It has been reported that Special Counsel Robert Mueller is close to “finalizing” the obstruction of justice investigation, but contemplating putting it on the back burner until…God knows when….
Bloomberg’s Chris Strohm and Shannon Pettypiece reported Monday that the investigation into whether President Trump obstructed justice is “close to completion,” but that he may “set it aside” while finishing other parts of his probe, such as whether there was any collusion and who hacked the Democratic National Committee.
“Current and former U.S. officials” told Bloomberg said Mueller may calculate that if he tries to bring charges regarding obstruction, that witnesses may become less cooperative in other parts of the probe, or that the president may move to shut it down altogether.
The White House has said repeatedly there are no plans to shut down the Mueller probe.
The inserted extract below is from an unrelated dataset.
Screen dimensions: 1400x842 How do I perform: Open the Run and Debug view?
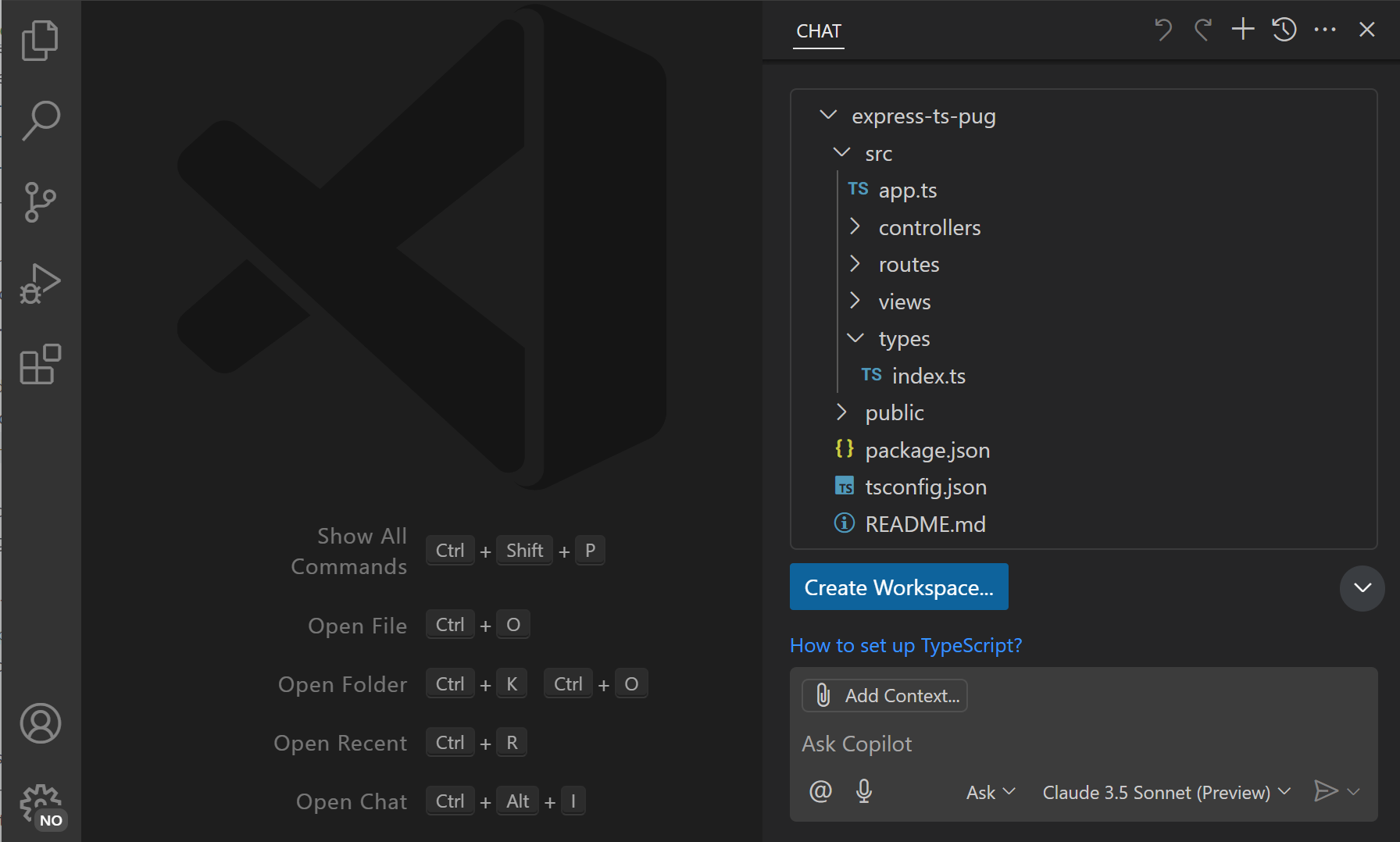click(x=41, y=284)
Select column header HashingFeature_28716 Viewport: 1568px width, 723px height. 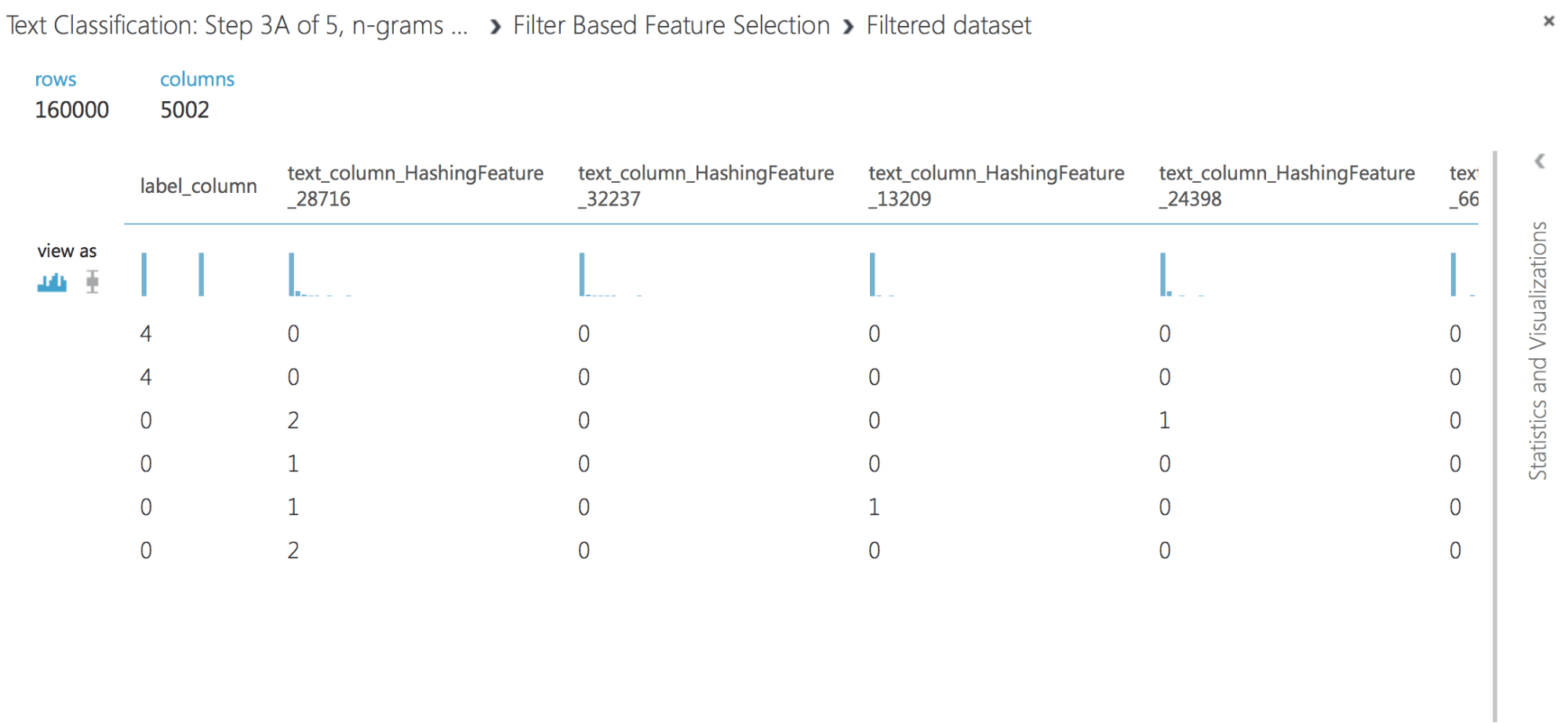415,186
On Sunday, White House Deputy Press Secretary Raj Shah reiterated that on ABC News’ “This Week,” although he added the qualifier “right now.”
“There’s no intention whatsoever to fire Robert Mueller, the special counsel, right now. We’ve been fully cooperative. We respect their process. We’re hoping it will come to a conclusion in the near future,” he told ABC News’ Jon Karl.
The unnamed current and former U.S. officials told Bloomberg that even if Mueller clears Trump of obstruction, he may opt to keep quiet, since the president’s allies could build pressure for the entire thing to be shut down.
Bloomberg reports the obstruction portion of the probe could be completed after several remaining interviews, including with President Trump and his son Donald Trump Jr.
According to Bloomberg, Mueller has already interviewed those who could weigh in on a possible obstruction of justice case, including former FBI Director James Comey, Attorney General Jeff Sessions, Deputy Attorney General Rod Rosenstein, Director of National Intelligence Dan Coats and National Security Agency Director Michael Rogers.
Mueller is reportedly focused on three main episodes in regards to obstruction of justice: Trump’s firing of FBI Director James Comey in May 2017; the drafting of a statement about the purpose of a June 2016 meeting between Don Jr. and a Russian lawyer at Trump Tower; and Trump’s alleged consideration of firing Mueller last June.